Does not or brokenly handle hostnames ending in a dot as common in DNS queries
Closed this issue · 2 comments
I have the following script named just-the-2nd-level-domain.pl
:
#!/usr/bin/perl
use strict;
use warnings;
use 5.010;
use Domain::PublicSuffix;
my $suffix = Domain::PublicSuffix->new({ allow_unlisted_tld => 0 });
while (my $domain = <>) {
chomp($domain);
say ($suffix->get_root_domain($domain) or say $suffix->error());
}
But the results are unexpected if I add a trailing dot:
~ → echo www.example.com | bin/just-the-2nd-level-domain.pl
example.com
~ → echo www.example.com. | bin/just-the-2nd-level-domain.pl
www.example.com.
Cause is probably line 218 in lib/Domain/PublicSuffix.pm
:
218: $root_domain =~ s/^.*\.(.*?\.$suffix)$/$1/;
Because $suffix
has been correctly set to com
without trailing dot, that regexp will not match and hence nothing gets replaced. (An assertion that this regexp must replace at least something might help here to catch such issues in the future.)

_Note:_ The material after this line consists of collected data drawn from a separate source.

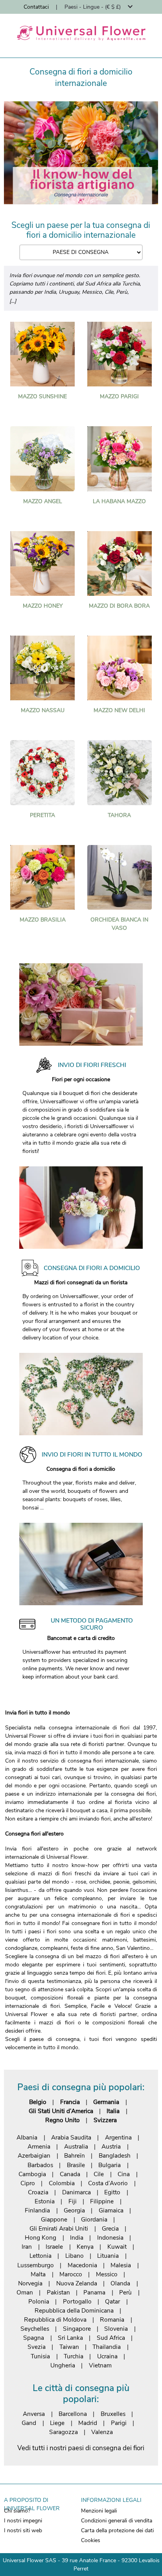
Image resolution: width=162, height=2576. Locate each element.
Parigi (119, 2423)
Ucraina (107, 2356)
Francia (70, 2102)
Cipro (27, 2183)
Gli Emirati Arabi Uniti (58, 2228)
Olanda (120, 2283)
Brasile (76, 2165)
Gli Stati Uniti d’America (61, 2111)
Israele (54, 2246)
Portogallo (77, 2301)
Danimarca (76, 2192)
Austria (111, 2146)
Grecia (110, 2228)
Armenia (39, 2146)
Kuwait (117, 2246)
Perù (125, 2292)
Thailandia (106, 2347)
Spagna (33, 2338)
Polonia (38, 2301)
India (76, 2237)
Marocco (70, 2274)
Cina (124, 2174)
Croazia (38, 2192)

So far I only looked through the code and haven't checked if this is really the cause. But I might implement the suspected fix and create a pull request with it later.
Note: I am using version 0.19 as packaged in Debian 11 Bullseye (current Debian Stable release as of this writing) with Perl 5.32 (from Debian as well).
Yep, this patch fixes the issue:
--- a/lib/Domain/PublicSuffix.pm
+++ b/lib/Domain/PublicSuffix.pm
@@ -215,7 +215,7 @@
$self->root_domain($suffix);
} else {
my $root_domain = $domain;
- $root_domain =~ s/^.*\.(.*?\.$suffix)$/$1/;
+ $root_domain =~ s/^.*\.(.*?\.$suffix)\.?$/$1/;
$self->root_domain($root_domain);
}
Outcome with the patch:
$ echo www.example.com. | ~/bin/just-the-2nd-level-domain.pl
example.com
Will create a pull-request for that.
Thank you so much for your contribution!